Tella was ranked 82 in a list of top 100 Boko Haram threats to Nigeria released by the military in October.
While the military did not confirm who the other three children were, Boko Haram has increasingly relied on brainwashed child suicide bombers to kill civilians in public areas, particularly in northeastern Borno State and near the border areas with Chad, Niger, and Cameroon. The Agence France-Presse reports that four teen girls committed a suicide bombing on November 21 in Cameroon. Those assailants were believed to be between 13 and 15 years of age.
Three days earlier, an 11-year-old girl and 18-year-old woman committed similar attacks in Kano, northern Nigeria.
While Nigerian authorities have repeatedly asserted that Boko Haram’s resorting to such attacks and horseback raids of villages difficult for law enforcement to reach are signs that the group has been weakened and is using “desperate” tactics, the use of young girls as suicide bombers is not a new feature in the tenure of President Muhammadu Buhari, elected in April. In January of this year, a ten-year-old girl blew herself up in Maiduguri, Borno state, the home city of Boko Haram leadership. Since being elected, Buhari has moved the nation’s military headquarters to Maiduguri from Abuja, the nation’s capital.

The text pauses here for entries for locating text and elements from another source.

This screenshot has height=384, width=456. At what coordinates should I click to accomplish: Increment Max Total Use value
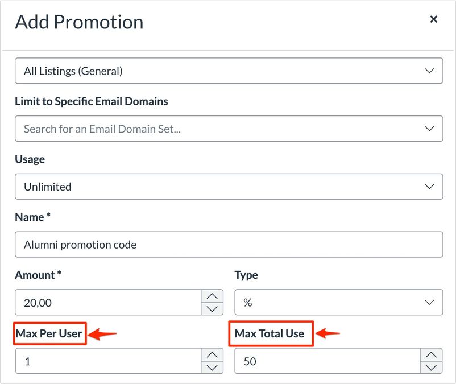click(431, 354)
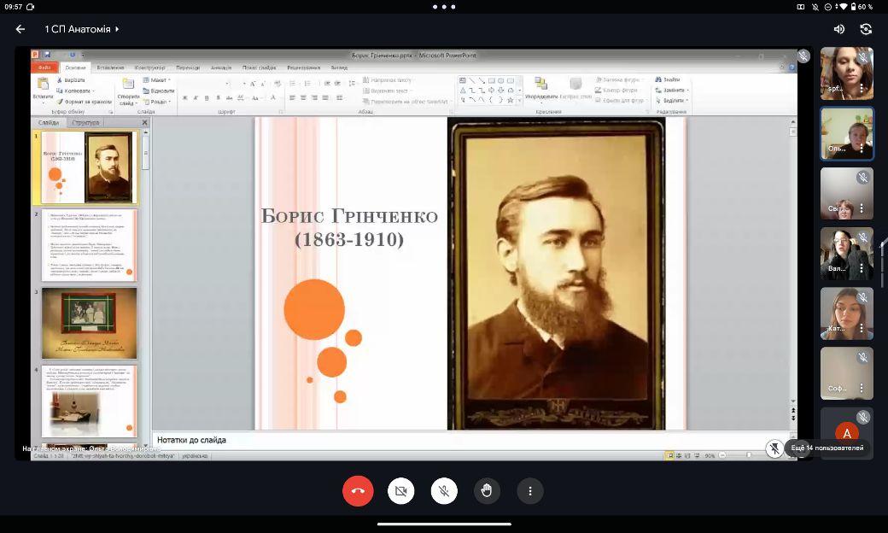The width and height of the screenshot is (888, 533).
Task: Show the 'Ещё 14 пользователей' participants list
Action: click(827, 448)
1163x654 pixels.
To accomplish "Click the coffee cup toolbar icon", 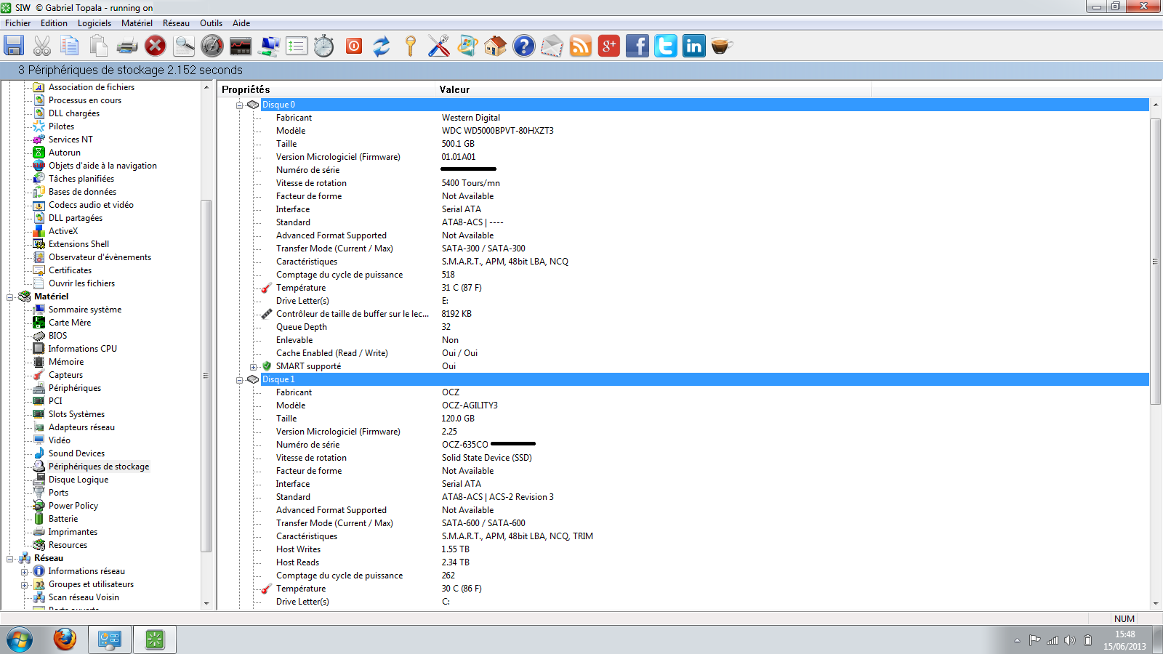I will tap(721, 46).
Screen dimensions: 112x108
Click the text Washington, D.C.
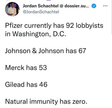39,34
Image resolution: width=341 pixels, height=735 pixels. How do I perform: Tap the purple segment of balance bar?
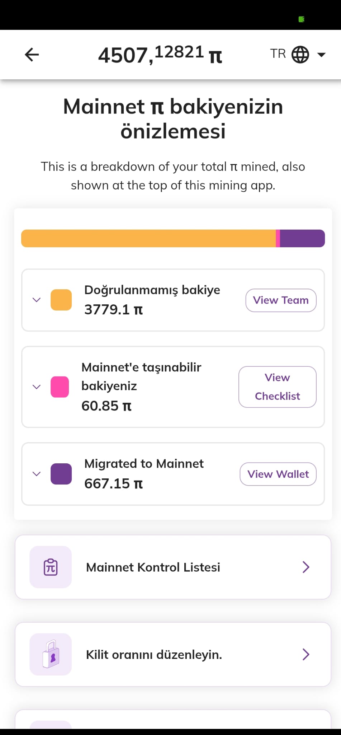tap(302, 238)
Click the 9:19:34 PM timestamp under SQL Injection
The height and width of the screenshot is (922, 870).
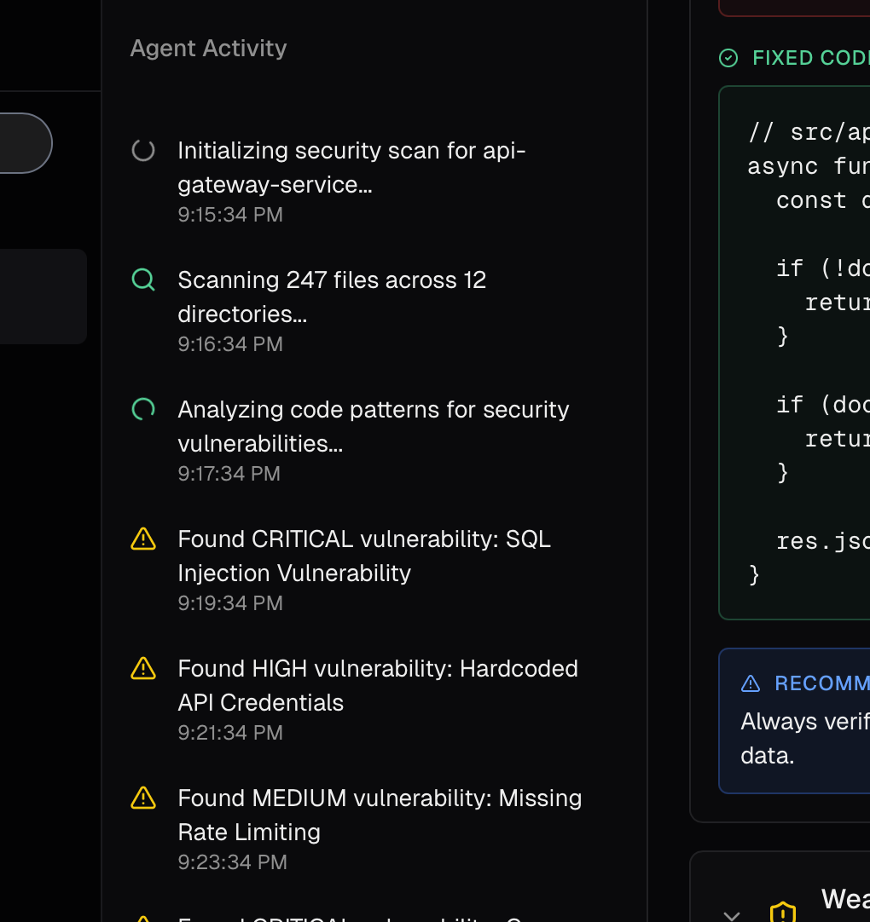(x=229, y=602)
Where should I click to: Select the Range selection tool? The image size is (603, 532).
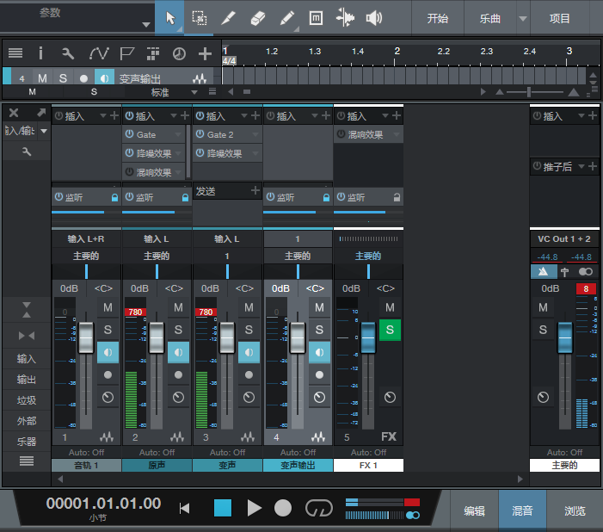click(199, 18)
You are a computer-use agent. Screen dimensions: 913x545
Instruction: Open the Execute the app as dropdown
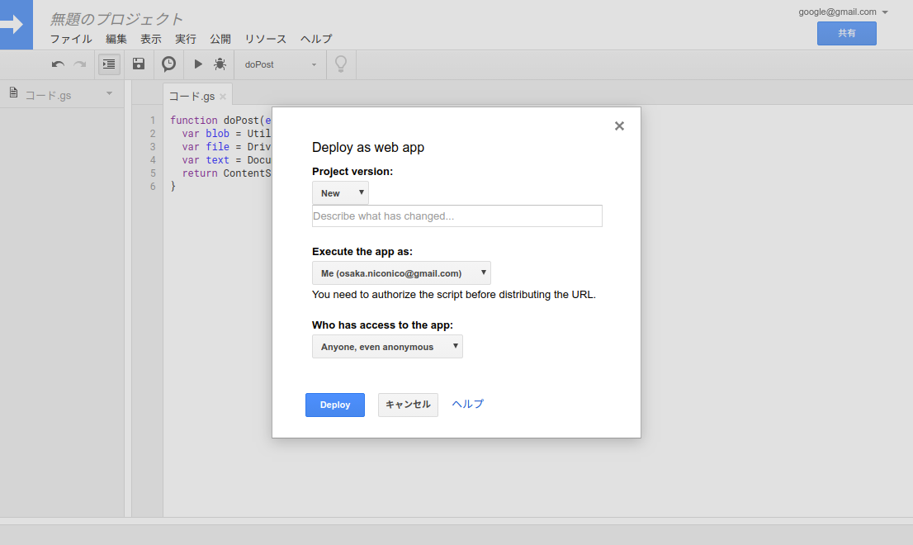[401, 273]
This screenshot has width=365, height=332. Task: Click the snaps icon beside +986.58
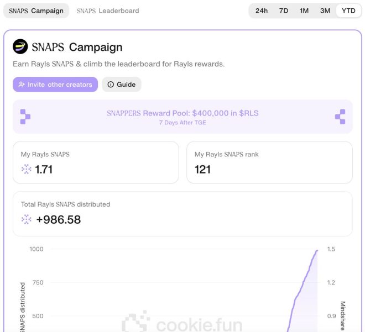point(27,219)
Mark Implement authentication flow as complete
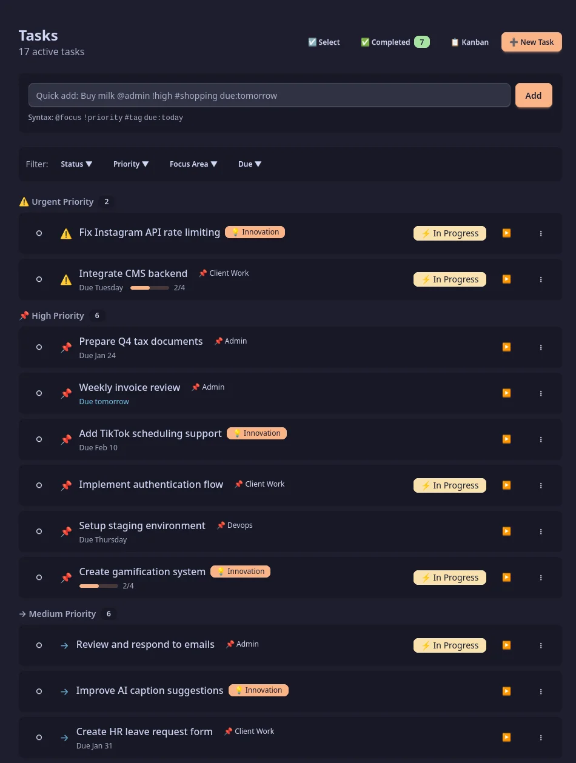The width and height of the screenshot is (576, 763). coord(39,485)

Buhari vowed to end Boko Haram as an organization by December 2015, though that goal appears far from reach. Rather than becoming a diminished presence in Nigeria, the group has expanded its range since pledging allegiance to Islamic State Caliph Abu Bakr al-Baghdadi into Cameroon, Chad, and Niger. They are especially active in the Lake Chad area.

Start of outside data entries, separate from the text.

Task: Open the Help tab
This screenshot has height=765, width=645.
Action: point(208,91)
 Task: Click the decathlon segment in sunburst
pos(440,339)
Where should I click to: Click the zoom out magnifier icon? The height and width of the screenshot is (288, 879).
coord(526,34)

The military is counting on help from local vigilante groups in the more remote locations near Boko Haram’s base in the dense Sambisa forest. On Friday, a group of 100 local hunters in Kaduna state, more than 400 miles from Maiduguri, volunteered to join the military in the fight against Boko Haram, appearing at a local government office armed and prepared to travel east. Borno and Yobe vigilantes have also done their part to protect villages from Boko Haram, though they are often outnumbered and caught by surprise in Boko Haram’s midnight raids.